Infections de la main: panaris, phlegmon et autres

Les infections de la main sont un motif de recours très fréquent aux urgences. Bien que le panaris en soit la forme la plus fréquente, les autres formes infectieuses doivent pouvoir être identifiées. En effet pour certaines tout retard de prise en charge comporte un risque séquellaire majeur.
Identifier les urgences
Bien que toutes ces pathologies soient détaillées dans la suite de cet article, il est important de préciser d'emblée que:
- Le phlegmon de la gaine des fléchisseurs et l'arthrite septique sont des pathologies courantes, leur prise en charge ne peut être retardée et requièrent un avis chirurgical.
- L'infection nécrosante des parties molles, très rare, est une urgence vitale.
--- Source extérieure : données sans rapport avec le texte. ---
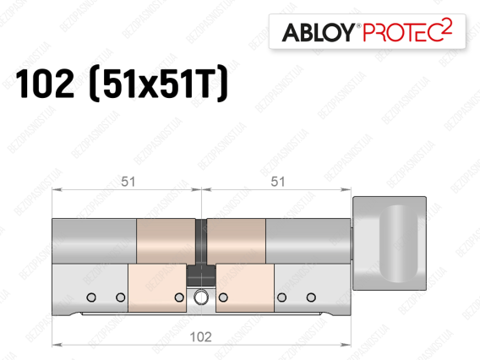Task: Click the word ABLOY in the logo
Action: [318, 32]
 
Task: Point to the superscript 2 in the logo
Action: [447, 27]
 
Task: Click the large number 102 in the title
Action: [45, 84]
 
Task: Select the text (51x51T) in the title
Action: [158, 84]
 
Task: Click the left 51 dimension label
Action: [128, 182]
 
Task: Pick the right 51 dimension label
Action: [278, 182]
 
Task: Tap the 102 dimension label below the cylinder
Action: [201, 337]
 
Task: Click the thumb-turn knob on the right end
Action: [390, 243]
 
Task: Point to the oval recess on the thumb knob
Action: [399, 243]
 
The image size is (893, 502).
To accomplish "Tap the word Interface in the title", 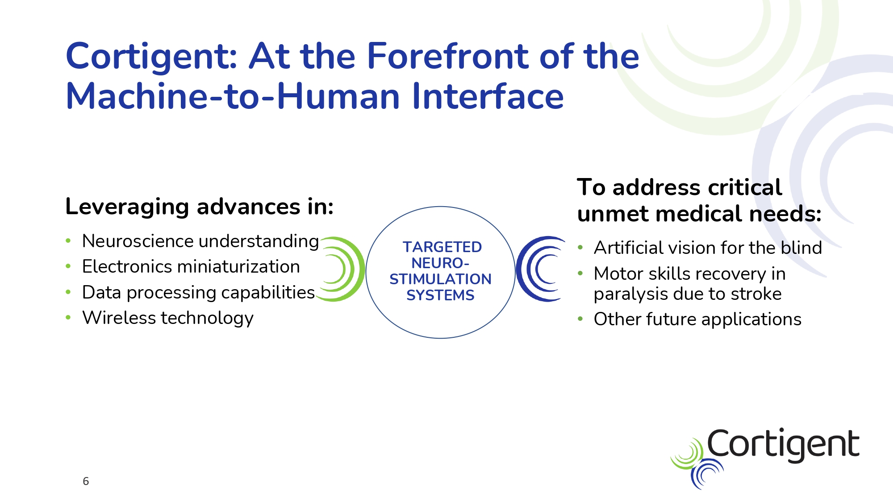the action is [488, 96].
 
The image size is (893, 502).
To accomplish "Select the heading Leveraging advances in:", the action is [200, 207].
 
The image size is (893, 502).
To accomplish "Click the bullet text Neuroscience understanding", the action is [200, 241].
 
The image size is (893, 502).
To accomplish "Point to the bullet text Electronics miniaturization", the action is [191, 266].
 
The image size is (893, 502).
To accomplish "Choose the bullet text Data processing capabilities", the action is [199, 293].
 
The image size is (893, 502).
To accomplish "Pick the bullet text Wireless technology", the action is [168, 318].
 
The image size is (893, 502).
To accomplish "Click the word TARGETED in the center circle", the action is [442, 247].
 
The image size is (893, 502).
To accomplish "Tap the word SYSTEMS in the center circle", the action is [440, 295].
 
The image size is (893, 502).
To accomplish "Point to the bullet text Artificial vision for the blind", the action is [708, 248].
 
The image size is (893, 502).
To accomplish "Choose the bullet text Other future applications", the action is [697, 319].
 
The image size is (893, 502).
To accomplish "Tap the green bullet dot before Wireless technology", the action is [68, 318].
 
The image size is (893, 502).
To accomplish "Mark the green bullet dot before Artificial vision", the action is [580, 248].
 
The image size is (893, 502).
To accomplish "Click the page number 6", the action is [86, 481].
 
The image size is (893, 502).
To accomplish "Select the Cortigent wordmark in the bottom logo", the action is [783, 445].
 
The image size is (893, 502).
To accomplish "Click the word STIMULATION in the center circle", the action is [440, 279].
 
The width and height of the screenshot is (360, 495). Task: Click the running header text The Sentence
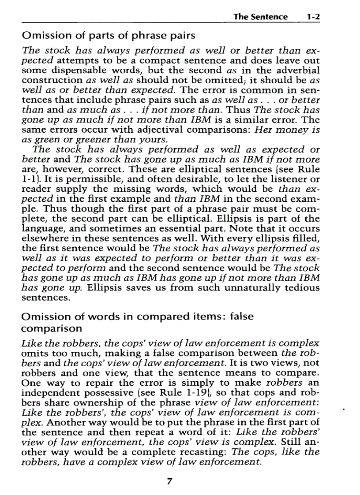click(x=260, y=17)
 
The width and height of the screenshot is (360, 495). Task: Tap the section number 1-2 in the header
click(x=313, y=17)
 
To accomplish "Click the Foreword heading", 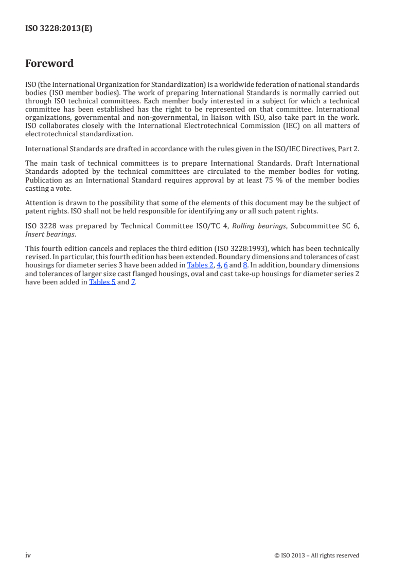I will point(49,64).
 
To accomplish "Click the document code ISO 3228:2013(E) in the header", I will point(59,29).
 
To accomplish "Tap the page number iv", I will point(28,555).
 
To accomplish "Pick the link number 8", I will point(245,265).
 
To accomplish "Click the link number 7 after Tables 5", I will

- Le phlegmon des espaces celluleux de la main est une affection grave, de présentation variable, et qui constitue également une urgence chirurgicale.
Hormis les panaris que l'on peut traiter par antibiotiques au stade inflammatoire, il faut éviter au maximum les antibiothérapies à l'aveugle qui négativent les prélévements et compliquent la prise en charge post-opératoire.
panaris
Il s'agit du motif le plus fréquent de recours aux urgences. La forme péri-unguéale (périonyxis) est plus courante que la forme pulpaire. Le diagnostic est aisé: érythème, gonflement et douleur. Aucun examen de biologie ou d'imagerie n'est nécessaire. Les signes associés sont rares et doivent faire suspecter une autre atteinte. On retrouve le plus souvent comme cause une plaie ou des ongles rongés.
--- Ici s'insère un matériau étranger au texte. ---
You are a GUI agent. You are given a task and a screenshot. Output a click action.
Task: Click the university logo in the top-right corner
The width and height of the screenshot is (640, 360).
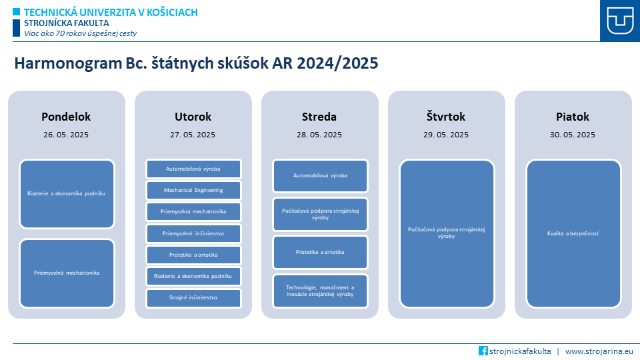point(620,21)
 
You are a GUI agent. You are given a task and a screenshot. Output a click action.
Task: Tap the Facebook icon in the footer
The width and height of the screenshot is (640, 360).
point(483,351)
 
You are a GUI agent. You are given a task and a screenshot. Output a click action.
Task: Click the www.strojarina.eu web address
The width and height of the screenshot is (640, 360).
point(599,351)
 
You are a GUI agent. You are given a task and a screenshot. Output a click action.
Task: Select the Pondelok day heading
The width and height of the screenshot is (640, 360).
point(66,117)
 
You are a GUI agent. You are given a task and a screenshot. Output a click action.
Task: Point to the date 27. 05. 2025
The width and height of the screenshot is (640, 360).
point(193,135)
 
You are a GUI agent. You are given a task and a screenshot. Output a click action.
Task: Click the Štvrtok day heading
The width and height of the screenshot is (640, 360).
point(446,117)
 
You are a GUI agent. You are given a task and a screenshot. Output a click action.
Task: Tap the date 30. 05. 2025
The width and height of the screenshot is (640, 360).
point(573,135)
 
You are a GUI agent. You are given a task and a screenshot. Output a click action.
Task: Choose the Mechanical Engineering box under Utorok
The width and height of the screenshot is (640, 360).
point(193,190)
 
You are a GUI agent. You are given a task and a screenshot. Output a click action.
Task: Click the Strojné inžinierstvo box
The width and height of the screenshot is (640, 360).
point(193,297)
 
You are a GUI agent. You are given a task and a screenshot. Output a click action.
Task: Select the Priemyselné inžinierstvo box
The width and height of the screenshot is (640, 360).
point(193,233)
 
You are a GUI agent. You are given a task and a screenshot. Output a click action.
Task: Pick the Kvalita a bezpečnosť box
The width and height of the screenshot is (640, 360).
point(573,233)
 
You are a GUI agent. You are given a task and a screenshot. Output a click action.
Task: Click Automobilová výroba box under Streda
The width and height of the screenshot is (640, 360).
point(321,175)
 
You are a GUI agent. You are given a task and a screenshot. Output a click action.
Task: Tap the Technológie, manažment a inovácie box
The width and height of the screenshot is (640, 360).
point(321,291)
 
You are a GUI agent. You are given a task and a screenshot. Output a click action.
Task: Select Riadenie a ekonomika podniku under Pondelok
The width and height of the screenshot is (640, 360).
point(67,193)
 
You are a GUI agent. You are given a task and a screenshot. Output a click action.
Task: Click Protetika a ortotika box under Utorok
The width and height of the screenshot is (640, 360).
point(193,255)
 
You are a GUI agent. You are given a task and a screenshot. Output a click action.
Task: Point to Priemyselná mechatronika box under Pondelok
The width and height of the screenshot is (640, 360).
point(67,273)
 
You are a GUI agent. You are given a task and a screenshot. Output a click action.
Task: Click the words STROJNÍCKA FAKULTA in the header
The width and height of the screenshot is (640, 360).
point(67,23)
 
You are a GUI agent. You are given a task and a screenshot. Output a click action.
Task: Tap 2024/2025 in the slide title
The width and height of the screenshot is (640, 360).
point(337,63)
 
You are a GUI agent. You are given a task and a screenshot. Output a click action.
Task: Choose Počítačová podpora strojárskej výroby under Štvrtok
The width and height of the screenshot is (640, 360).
point(447,233)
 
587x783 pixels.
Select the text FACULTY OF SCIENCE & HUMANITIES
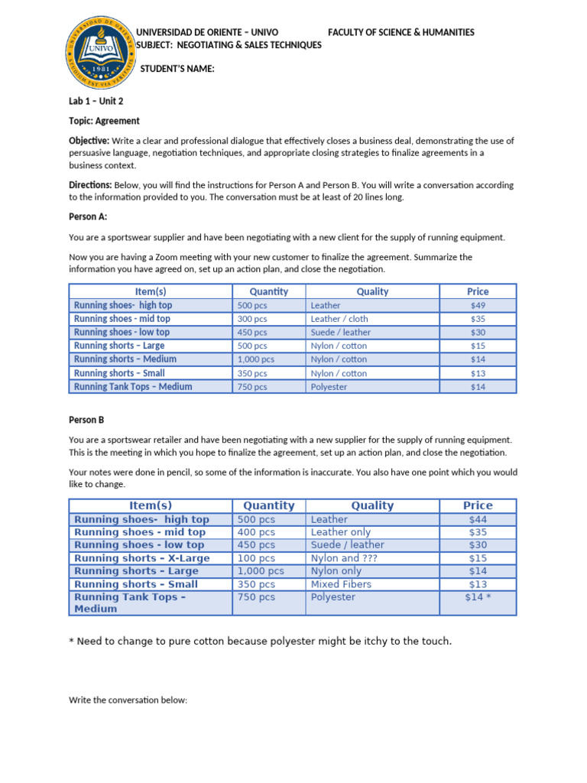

La prise en charge est guidée par la palpation rénitente ou non du panaris. En effet deux stades se succèdent: inflammatoire puis abcédé. Lorsque le patient se présente au stade inflammatoire, le toucher est dur (aucun abcès), et le traitement médical suffit (antibiothérapie et trempage quotidien d'Hexomédine ou Dakin) complété par une surveillance à une semaine tout au plus. Au stade abcédé (collecté), la mise à plat chirurgicale est nécessaire sans être urgente.
arthrite septique
La clinique est celle de toute arthrite: œdème, érythème, douleur intense à la mobilisation. Lorsqu'une porte d'entrée est retrouvée (plaie, morsure,...), le diagnostic est facile et la prise en charge chirurgicale s'impose.
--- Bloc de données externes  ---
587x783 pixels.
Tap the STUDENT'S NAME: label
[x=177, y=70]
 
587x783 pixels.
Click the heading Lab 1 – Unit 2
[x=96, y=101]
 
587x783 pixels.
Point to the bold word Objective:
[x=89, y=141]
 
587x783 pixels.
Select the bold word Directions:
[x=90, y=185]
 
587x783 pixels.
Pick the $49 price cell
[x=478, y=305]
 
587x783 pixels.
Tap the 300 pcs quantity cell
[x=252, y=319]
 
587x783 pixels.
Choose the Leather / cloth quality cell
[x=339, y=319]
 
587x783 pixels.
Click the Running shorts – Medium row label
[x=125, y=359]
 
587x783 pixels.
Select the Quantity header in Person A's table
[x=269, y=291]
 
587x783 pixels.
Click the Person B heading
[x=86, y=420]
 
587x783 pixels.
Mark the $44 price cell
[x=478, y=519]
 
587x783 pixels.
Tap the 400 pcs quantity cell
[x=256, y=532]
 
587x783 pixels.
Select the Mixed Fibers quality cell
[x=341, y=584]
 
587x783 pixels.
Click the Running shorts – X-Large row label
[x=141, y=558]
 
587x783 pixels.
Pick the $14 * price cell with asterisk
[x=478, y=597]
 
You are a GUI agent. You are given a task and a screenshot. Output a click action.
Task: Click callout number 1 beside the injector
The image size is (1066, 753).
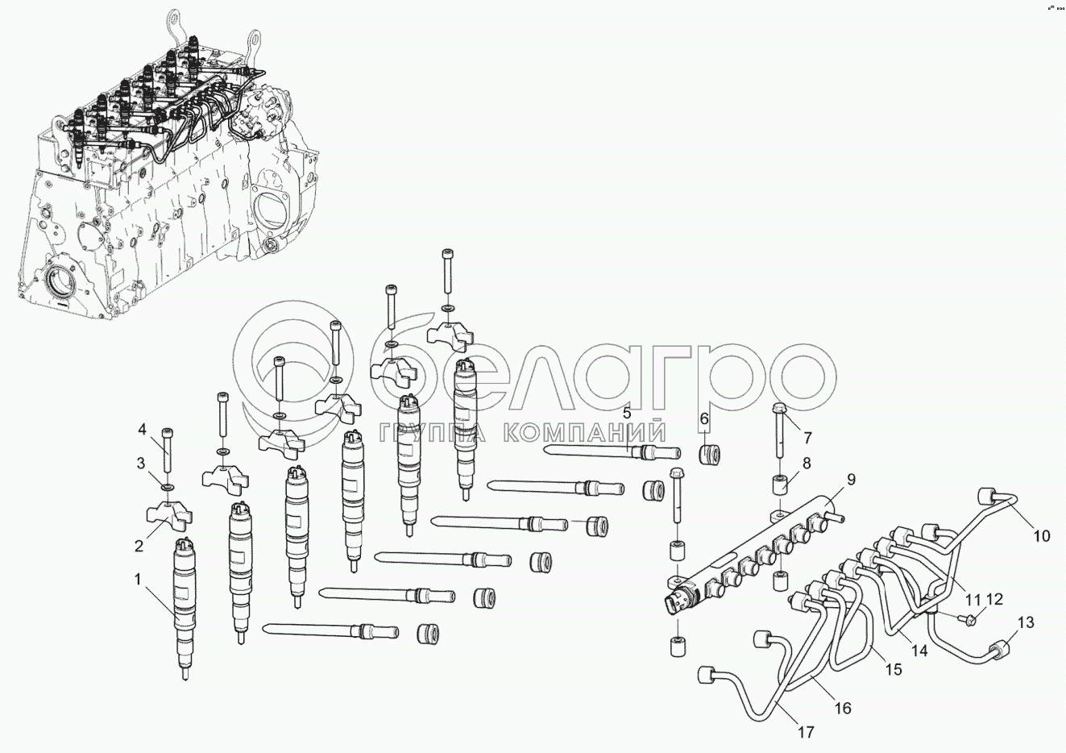coord(138,580)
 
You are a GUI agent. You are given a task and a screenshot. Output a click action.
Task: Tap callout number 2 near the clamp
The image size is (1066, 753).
coord(139,547)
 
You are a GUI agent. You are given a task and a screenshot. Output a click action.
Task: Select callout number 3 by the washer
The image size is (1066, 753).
coord(140,464)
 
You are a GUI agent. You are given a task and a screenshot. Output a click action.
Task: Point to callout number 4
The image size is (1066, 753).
coord(142,430)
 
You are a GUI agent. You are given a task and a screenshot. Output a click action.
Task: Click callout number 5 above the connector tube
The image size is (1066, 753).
coord(626,414)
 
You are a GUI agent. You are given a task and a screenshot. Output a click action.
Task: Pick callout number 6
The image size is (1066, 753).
coord(704,419)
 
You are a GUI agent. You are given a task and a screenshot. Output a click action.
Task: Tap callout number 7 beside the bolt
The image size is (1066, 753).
coord(807,437)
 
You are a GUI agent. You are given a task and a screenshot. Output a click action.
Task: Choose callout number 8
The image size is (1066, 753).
coord(807,463)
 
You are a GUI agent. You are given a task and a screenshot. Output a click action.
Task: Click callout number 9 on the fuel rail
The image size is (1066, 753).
coord(850,480)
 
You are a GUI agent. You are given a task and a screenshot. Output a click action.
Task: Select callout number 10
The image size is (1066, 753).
coord(1042,536)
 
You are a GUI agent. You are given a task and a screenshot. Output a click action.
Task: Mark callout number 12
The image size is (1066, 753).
coord(994,599)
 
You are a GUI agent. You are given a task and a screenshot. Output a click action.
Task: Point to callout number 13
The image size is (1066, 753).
coord(1026,622)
Les formes spontanées sont fréquentes, et posent le problème du diagnostic différentiel avec une infection rhumatismale (goutte, chondrocalcinose) ou une cellulite. D'autant plus que ni l'imagerie ni la biologie n'aident au diagnostic différentiel. A titre d'exemple, les arthrites du poignet ne seraient septiques que dans moins de 5% des cas(1).
Le plus souvent la ponction articulaire est impossible en raison de la taille des articulations. Lorsque celle-ci est réalisable (le plus souvent au poignet), la cytologie oriente vers une origine septique lorsque les blancs sont supérieurs à 50 000/mm3 et les polynucléaires supérieurs à 75%(2).
Une fois le diagnostic certain (ou en cas de forte suspiscion), un lavage chirurgical de l'articulation est indispensable, de préférence dans les 3 jours suivant l'apparition des symptômes. Le risque séquellaire est important, de surcroît passés 7 jours où les séquelles sont quasi constantes(3).
Phlegmon de la gaine des fléchisseurs
Au niveau des doigts, les tendons fléchisseurs sont entourés d'une gaine. Lorsqu'un germe réussit à la pénétrer, il pourra se propager tout le long de cette dernière, et provoquer un phlegmon. A noter qu'au niveau du pouce et du 5ème doigt les gaines s'étendent au poignet, et peuvent parfois communiquer entre elles. Par conséquent un germe pénétrant la gaine des fléchisseurs au pouce pourra se propager au 5ème doigt (ou inversement), formant ainsi un tableau de "phlegmon à bascule".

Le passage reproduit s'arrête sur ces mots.